## TEXT
Rishi Sunak was seen as Boris Johnson’s likely successor. Then the campaign began.
CARDIFF, Wales — Earlier this summer, Rishi Sunak, the former chancellor of the Exchequer, seemed well-placed to become Britain’s next prime minister, topping the short list of two contenders selected by Conservative Party lawmakers to replace the departing Boris Johnson.
With an impeccable résumé, a reputation for competence and a reservoir of good will from having guided Britain’s economy through the pandemic, Mr. Sunak was regarded as perhaps the country’s brainiest, most polished and most successful frontline politician.
Yet opinion polls have consistently shown him trailing the foreign secretary, Liz Truss, in the race to succeed Mr. Johnson.
Mr. Johnson’s departure from Downing Street after a series of scandals has left the ultimate decision on his successor in the hands of around 160,000 Conservative Party members, a small “selectorate” that, by definition, is more right-wing than the general population but also whiter, older and more male.
Many remain loyal to Mr. Johnson, and that has also created a problem for Mr. Sunak: He has been accused of treachery by some Conservative Party members because his cabinet resignation helped set off the rebellion against the prime minister.
A politician unaccustomed to failure, Mr. Sunak, 42, was until recently the undisputed rising star of British politics. He is also a walking success story of multiracial Britain, having been born in Southampton, on the south coast, to parents of Indian heritage who settled in the country six decades ago. If he wins the election, Mr. Sunak would become Britain’s first prime minister of color.

## BRIEF
According to the article, roughly how many Conservative Party members will make the final decision on Boris Johnson's successor? Use only the article above for this.

Collected data:
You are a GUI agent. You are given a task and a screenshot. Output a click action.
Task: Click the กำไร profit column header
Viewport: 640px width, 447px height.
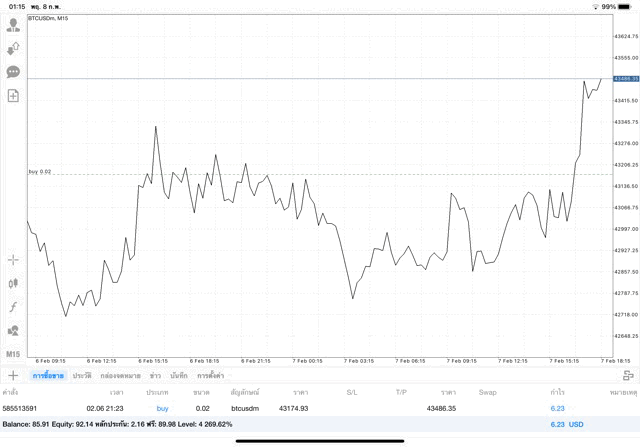click(x=555, y=392)
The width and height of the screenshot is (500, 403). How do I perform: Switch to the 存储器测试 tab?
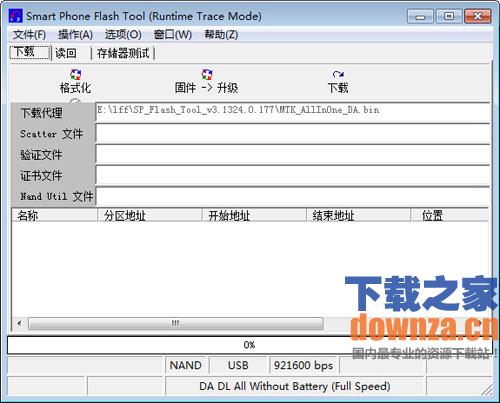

## RESPONSE AREA
Around 160,000.